Trump has repeatedly said during his campaign that he’d cancel the landmark international accord that was signed this past Earth Day. While the agreement still has a long way to go to remedy inequities of whom climate change will impact most (especially globally), it could still address many other environmental concerns—and its goals to reduce carbon emissions and increase renewable energy production, if done equitably, can be beneficial to communities of color. Thirty-seven percent of carbon dioxide emissions result from U.S. energy production, which primarily comes from fossil fuels often extracted or processed in the backyards of people of color in states like California, Texas and North Dakota.

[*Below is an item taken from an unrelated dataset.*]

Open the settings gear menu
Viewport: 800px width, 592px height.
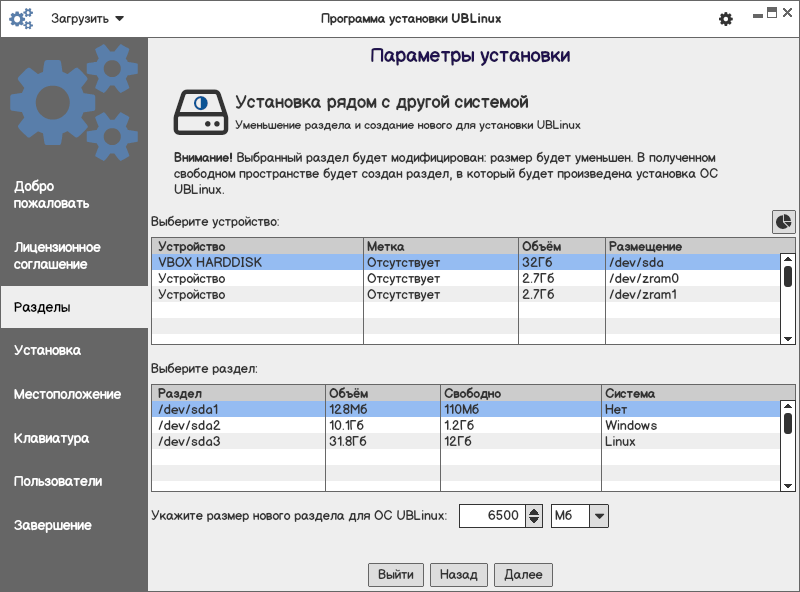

The president-elect, however, wants to increase the country’s consumption of fossil fuels and bring back one of the dirtiest sources: coal. Joe Romm, founding editor of Climate Progress, doesn’t see it happening given that much of the coal industry’s downfall was a market response to the shifting prospects of the energy industry, including the rise of natural gas. Still, Trump does want to remove regulations like the Clean Power Plan that have helped keep coal down.

Trump also wants to revive the Keystone XL pipeline, which has the capacity to transport up to 830,000 barrels of crude oil a day from the tar sands in Canada to U.S. markets. This would be accomplished by reversing President Barack Obama’s veto on the bill that would have passed it. “One response to a Trump presidency will be to double down with more pipeline blockades and other efforts to ‘keep it [carbon] in the ground,’” writes environmental columnist Andrew Revkin for The New York Times.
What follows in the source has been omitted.